» **Passage provided**

Antibiotic Resistance from waste water treatment facilities in Swiss streams and rivers
Researchers show how antibiotic resistance spreads from waste water treatment plants to water bodies - and how the situation could be improved.
Portrait / project description (ongoing research project)
Large quantities of antibiotic-resistant bacteria enter waste water with faeces. Although conventional waste water treatment facilities remove the vast majority of these bacteria, purified waste water is still much more heavily polluted with both resistant bacteria and individual resistance genes than natural bodies of water. As yet, there has been very little research into what happens to these bacteria and genes when the purified water is released into rivers. Researchers at Eawag have therefore investigated how resistance from waste water treatment facilities spreads after purified water is released into watercourses.
High resistance concentrations dilute rapidly – with exceptions
Helmut Bürgmann and his team began by using genetic tests to analyse and compare different habitats within river ecosystems both upstream and downstream of waste water treatment facilities. They found that releasing purified waste water not only increased antibiotic resistance levels in river water, but also that resistant organisms and resistance genes from the waste water find their way into sediments, biofilms on stones, the gut of freshwater crayfish and elsewhere.
To estimate the overall consequences for water systems, the researchers took extensive samples at varying distances downstream from the treatment facilities. These showed that the pollution is limited in range. While it is greatest immediately downstream from the treatment facilities, it declines substantially in a matter of a few kilometres. This is primarily due to dilution processes and secondarily to degradation. However, the researchers also found exceptions: In one river, they occasionally found increased concentrations of resistance genes downstream. This indicates that antibiotic-resistant organisms and resistance genes accumulate and multiply in river systems under certain conditions.
Levels particularly high after heavy rain
Despite an excellent sanitary infrastructure, Switzerland's sewer systems and waste water treatment facilities are repeatedly overloaded, particularly when heavy rainfall creates very large volumes of waste water. Under such circumstances, a mixture of surplus rainwater and untreated waste water that has bypassed conventional treatment processes is released into rivers from overflow chambers and combined waste water overflows. Helmut Bürgmann and his team also took and analysed water samples from rivers during heavy rain. They were able to show that overflow from rainwater and sewer systems leads to a rapid, pronounced increase in antibiotic-resistant organisms and resistance genes in the rivers into which they are discharged. However, the resulting high levels always decline again after several hours.

» **Problems to work on**
1. Decide whether each of these statements agrees with the passage on antibiotic resistance in Swiss streams and rivers: (a) conventional waste water treatment facilities remove most antibiotic-resistant bacteria, (b) the drop in pollution downstream is mainly due to degradation, and (c) the high levels caused by overflow during heavy rain last for several days. For each, answer yes or no and quote the words of the passage that decide it.
2. Write the next part of the passage on antibiotic resistance in Swiss streams and rivers, picking up after its final sentence.

» **Provided material**
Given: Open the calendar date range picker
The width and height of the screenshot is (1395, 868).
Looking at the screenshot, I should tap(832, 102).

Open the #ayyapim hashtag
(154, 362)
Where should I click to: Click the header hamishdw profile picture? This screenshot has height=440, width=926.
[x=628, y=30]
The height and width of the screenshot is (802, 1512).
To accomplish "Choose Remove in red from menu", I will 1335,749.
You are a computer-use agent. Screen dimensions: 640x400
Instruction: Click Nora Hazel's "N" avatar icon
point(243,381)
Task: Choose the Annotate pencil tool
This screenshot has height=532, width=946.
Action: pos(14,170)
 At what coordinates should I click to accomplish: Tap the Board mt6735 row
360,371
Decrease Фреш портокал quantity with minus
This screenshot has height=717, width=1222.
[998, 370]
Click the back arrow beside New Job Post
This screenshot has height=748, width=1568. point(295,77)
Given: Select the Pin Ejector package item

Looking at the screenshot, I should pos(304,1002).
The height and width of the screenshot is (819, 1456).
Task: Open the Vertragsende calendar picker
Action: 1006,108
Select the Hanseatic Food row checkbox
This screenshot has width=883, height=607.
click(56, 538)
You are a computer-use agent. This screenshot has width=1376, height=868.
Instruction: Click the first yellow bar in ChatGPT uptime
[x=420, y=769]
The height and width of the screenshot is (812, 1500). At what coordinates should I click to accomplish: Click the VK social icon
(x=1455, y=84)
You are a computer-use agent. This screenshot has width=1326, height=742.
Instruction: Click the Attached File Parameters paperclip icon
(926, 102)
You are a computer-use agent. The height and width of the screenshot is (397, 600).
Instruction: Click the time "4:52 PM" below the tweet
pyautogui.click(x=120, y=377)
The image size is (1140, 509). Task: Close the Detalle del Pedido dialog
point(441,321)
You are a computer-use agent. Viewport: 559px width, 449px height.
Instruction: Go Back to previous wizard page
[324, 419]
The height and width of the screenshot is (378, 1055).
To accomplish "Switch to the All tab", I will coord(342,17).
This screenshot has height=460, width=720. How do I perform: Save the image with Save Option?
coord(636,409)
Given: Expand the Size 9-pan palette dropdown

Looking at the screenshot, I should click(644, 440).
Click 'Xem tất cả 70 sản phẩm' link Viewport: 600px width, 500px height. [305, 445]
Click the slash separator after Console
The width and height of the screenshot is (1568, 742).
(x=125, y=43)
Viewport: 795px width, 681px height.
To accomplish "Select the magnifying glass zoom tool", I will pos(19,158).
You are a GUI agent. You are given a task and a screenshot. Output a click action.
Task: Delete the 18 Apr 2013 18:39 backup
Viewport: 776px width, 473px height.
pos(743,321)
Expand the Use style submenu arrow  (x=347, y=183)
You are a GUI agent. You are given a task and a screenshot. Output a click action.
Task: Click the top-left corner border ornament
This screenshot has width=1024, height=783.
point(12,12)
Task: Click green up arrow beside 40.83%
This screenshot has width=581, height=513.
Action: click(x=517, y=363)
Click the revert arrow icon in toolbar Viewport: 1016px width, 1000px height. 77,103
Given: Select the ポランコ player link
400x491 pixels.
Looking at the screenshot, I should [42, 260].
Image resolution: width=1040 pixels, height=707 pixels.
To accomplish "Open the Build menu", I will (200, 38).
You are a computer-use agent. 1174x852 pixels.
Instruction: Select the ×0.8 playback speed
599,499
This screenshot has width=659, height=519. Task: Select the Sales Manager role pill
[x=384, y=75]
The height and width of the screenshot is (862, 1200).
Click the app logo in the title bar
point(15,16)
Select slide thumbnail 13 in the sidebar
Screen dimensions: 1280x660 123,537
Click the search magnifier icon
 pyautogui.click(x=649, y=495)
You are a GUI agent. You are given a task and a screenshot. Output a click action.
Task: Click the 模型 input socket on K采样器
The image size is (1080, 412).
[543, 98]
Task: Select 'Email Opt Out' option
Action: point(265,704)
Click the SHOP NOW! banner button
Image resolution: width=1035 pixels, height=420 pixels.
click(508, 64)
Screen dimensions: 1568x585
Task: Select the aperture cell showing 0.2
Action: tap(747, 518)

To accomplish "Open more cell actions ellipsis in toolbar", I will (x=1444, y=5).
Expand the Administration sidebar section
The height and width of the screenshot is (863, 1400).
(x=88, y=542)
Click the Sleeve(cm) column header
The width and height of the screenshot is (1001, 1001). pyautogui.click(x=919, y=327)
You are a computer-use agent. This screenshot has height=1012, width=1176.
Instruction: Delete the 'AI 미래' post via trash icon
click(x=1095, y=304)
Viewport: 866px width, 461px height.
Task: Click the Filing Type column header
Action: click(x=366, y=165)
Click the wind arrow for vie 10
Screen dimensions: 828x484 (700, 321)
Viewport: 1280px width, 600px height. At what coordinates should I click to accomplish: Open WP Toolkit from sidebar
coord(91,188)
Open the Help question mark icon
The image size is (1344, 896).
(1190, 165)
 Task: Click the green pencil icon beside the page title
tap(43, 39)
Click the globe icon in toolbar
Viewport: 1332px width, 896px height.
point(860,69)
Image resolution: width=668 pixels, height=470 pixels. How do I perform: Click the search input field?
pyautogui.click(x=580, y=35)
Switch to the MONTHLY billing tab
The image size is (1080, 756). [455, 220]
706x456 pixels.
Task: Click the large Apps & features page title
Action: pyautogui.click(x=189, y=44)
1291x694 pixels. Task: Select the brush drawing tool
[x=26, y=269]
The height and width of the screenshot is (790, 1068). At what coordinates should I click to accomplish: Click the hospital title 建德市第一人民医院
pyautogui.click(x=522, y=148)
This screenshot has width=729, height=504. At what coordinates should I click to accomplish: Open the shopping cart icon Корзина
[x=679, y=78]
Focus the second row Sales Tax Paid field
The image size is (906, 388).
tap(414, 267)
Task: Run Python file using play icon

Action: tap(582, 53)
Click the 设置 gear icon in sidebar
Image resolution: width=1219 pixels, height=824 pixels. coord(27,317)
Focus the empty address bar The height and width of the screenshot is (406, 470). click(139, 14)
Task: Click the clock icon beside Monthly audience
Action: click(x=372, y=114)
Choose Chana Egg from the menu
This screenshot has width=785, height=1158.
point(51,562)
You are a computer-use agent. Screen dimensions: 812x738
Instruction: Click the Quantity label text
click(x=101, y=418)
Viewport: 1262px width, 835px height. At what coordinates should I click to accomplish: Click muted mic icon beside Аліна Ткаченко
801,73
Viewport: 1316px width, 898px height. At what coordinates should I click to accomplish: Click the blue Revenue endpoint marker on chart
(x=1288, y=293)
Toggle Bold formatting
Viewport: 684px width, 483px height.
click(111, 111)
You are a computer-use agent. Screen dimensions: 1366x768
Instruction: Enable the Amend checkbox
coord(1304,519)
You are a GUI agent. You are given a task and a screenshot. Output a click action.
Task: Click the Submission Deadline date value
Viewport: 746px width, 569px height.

» **Task results**
1.
(a) Yes: "conventional waste water treatment facilities remove the vast majority of these bacteria"
(b) No: "This is primarily due to dilution processes and secondarily to degradation."
(c) No: "the resulting high levels always decline again after several hours."

2.
The researchers estimate that such extreme weather events account for around half of total antibiotic resistance input into rivers in the course of the year, despite only 3 per cent of communal waste water being released untreated into rivers in this way. The Eawag researchers therefore suggest increasing the retention capacity of treatment facilities and retention basins. Similarly, rainwater should be separated from waste water more effectively, while better seepage in treatment facility catchment areas could reduce the amount of water that makes its way into sewer systems during heavy rain.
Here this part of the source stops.